WHAT YOU NEED TO DO:
An exact transcription of all the data is required; the pictures are to be left out.

** Opening PROVIDED MATERIAL block **

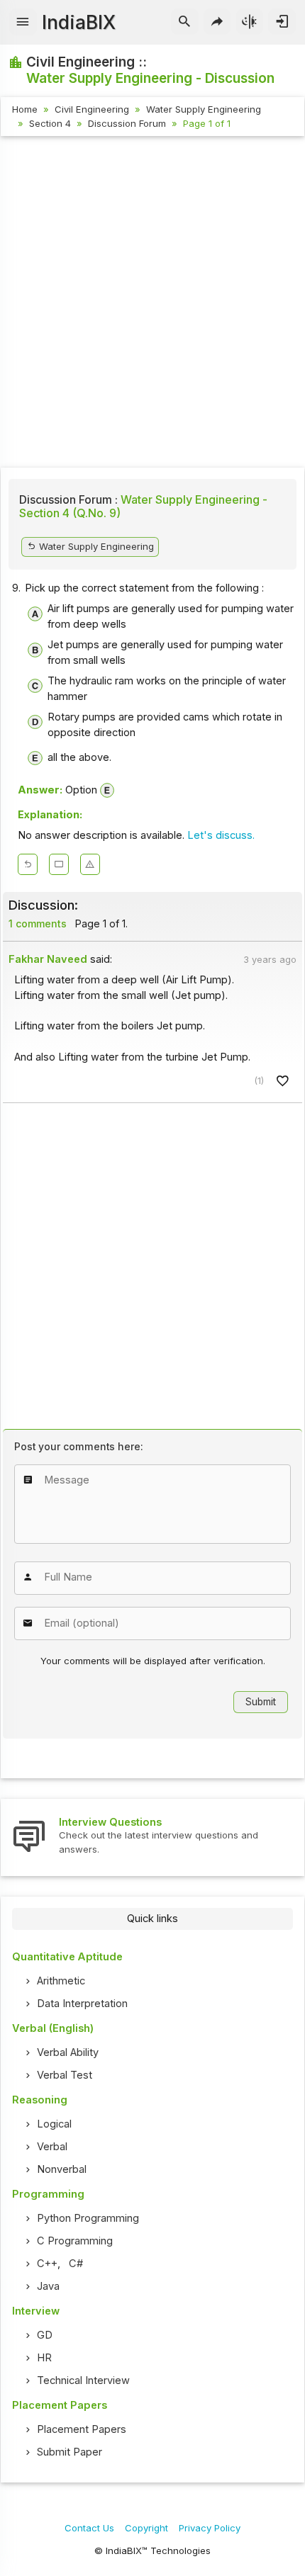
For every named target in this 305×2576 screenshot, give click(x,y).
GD (44, 2335)
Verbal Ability (68, 2052)
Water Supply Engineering (203, 109)
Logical (54, 2124)
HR (44, 2357)
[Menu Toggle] (23, 22)
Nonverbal (62, 2169)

** Closing PROVIDED MATERIAL block **

WRITTEN RESPONSE:
For every named target in this 305×2576 screenshot, give click(x,y).
GD (44, 2335)
Verbal Ability (68, 2052)
Water Supply Engineering (203, 109)
Logical (54, 2124)
HR (44, 2357)
[Menu Toggle] (23, 22)
Nonverbal (62, 2169)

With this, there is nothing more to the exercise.